* Given task *
Report how many lines of the data below contain the string "what". Matching is case-sensitive, and your reply should be the number alone.

* Exercise data *
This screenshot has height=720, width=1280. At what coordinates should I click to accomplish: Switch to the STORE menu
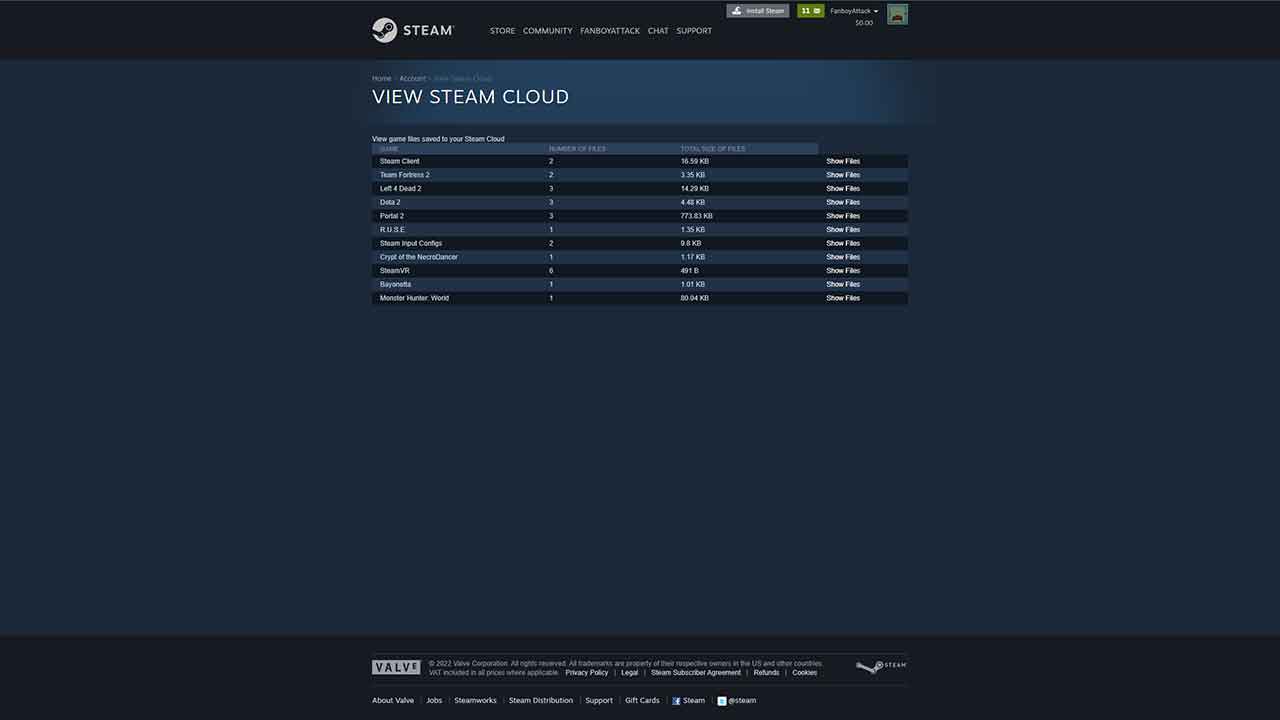[x=502, y=30]
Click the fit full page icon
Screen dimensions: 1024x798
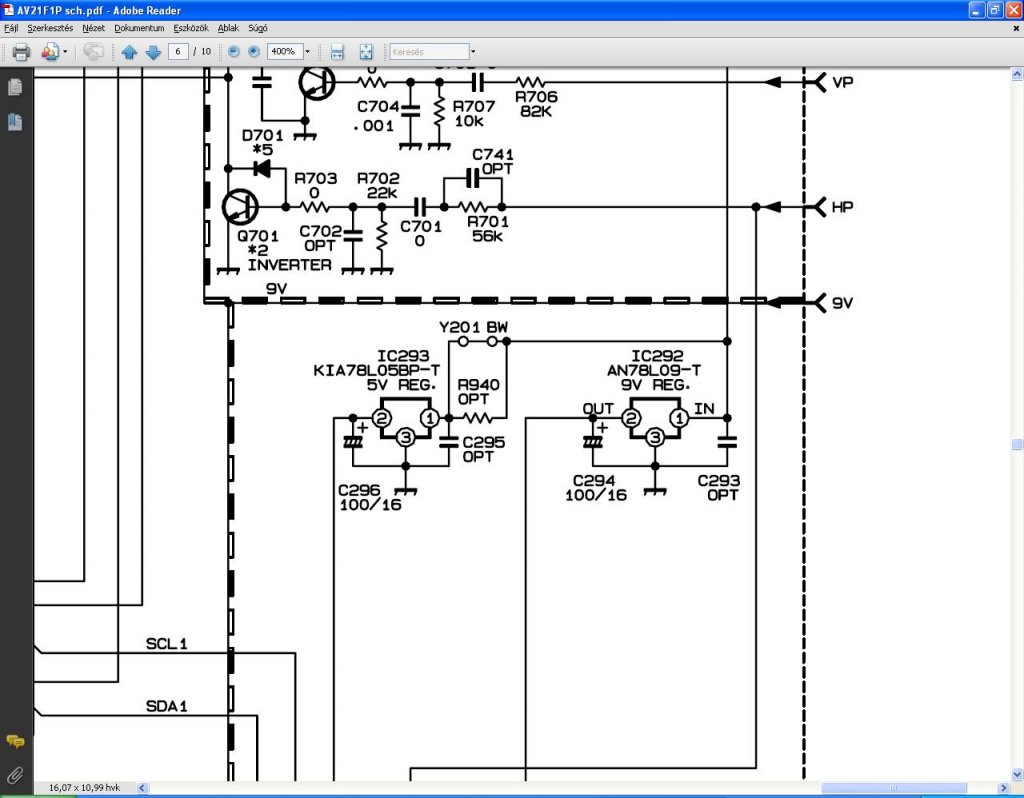coord(366,52)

* Output for this exercise *
1